Under PPP road projects, governments and policy makers have moved away from traditional annuity approach of infrastructure financing. Instead the focus has shifted to a more comprehensive long-term PPP concession involving construction, tolling and O&M all combined into one contract.
Annuity schemes were preferred by the construction companies since they did not involve taking traffic / demand risk while getting assured of semi-annual annuity payments from the government. The typical logic was that an annuity led model limited to construction only would provide a more competitive bid for the construction component, thereby giving more value to the government. The government can later outsource other components individually under separate contracts, if they so wish to do so. For road projects, this only meant limited private sector participation, typically limited to construction component only.

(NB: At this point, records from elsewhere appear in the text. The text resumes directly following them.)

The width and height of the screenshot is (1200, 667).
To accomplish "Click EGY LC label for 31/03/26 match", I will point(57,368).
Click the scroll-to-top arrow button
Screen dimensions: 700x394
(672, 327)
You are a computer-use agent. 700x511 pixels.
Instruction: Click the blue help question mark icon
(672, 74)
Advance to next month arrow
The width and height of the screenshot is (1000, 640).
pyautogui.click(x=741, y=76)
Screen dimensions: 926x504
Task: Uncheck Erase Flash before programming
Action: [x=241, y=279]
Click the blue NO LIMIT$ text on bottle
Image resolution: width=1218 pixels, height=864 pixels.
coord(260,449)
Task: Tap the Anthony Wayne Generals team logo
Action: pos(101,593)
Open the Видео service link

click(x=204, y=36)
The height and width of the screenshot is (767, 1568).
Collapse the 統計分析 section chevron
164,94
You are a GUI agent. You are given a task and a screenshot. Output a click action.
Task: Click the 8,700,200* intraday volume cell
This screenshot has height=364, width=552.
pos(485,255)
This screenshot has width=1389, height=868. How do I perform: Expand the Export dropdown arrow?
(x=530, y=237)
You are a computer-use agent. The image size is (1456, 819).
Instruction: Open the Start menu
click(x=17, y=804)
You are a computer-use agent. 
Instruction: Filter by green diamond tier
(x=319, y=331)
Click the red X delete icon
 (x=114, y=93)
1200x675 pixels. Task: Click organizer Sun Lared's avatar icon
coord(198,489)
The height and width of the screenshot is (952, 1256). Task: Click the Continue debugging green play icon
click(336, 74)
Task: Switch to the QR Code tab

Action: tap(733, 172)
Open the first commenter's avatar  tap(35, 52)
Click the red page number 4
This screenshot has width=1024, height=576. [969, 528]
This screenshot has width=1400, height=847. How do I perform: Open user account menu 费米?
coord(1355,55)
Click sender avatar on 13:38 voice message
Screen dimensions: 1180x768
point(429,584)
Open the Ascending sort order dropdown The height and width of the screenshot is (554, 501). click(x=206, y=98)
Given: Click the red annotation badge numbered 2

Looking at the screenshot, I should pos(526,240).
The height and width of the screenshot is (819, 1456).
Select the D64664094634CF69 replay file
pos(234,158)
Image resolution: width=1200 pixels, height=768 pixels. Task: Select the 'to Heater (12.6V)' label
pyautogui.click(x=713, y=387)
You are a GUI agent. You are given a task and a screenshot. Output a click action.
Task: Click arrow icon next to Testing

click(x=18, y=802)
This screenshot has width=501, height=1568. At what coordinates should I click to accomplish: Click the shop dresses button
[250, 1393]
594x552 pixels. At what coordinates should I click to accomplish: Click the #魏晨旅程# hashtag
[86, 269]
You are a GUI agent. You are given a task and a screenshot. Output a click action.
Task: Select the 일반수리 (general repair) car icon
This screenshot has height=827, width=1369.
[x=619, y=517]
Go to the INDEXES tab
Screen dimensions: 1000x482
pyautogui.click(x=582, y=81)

In Pakistan, NHA projects have been constructed with a similar rationale that the government would levy a toll / user charge once the construction is completed. This implied a series of tolling contracts subsequent to the construction component which never materialized. Often, the government found it difficult to run separate procurements for each subsequent component whereas the lack of strong technical, financial and legal capability also inhibited long-term road infrastructure development in the PPP mode. A better deal is a single DBFOT (design, build, finance, operations and transfer) allowing a single concession to do all this in a far more efficient and cost-effective manner.
A single PPP concession can provide a much-needed impetus
A much-needed impetus in providing financing to large road projects can be provided by a single PPP concession. When applied in India, UK and USA, the response of the user community has been positive and has accelerated economic growth by providing better and cheaper transportation.
We believe that in Pakistan also, the only way to support a larger program of road development is to rely upon user charges. In order to keep these charges at affordable levels, upgradation of highways and related capital costs should be phased out over time so that self-sustaining projects are undertaken with minimal support from the government exchequer. By commercializing road development and making it financially sustainable, it is possible to expand the investment program multi-fold. As China and several other countries have shown, toll-based road projects remain the key to better infrastructure and economic growth. That would be a win-win for all stakeholders and users.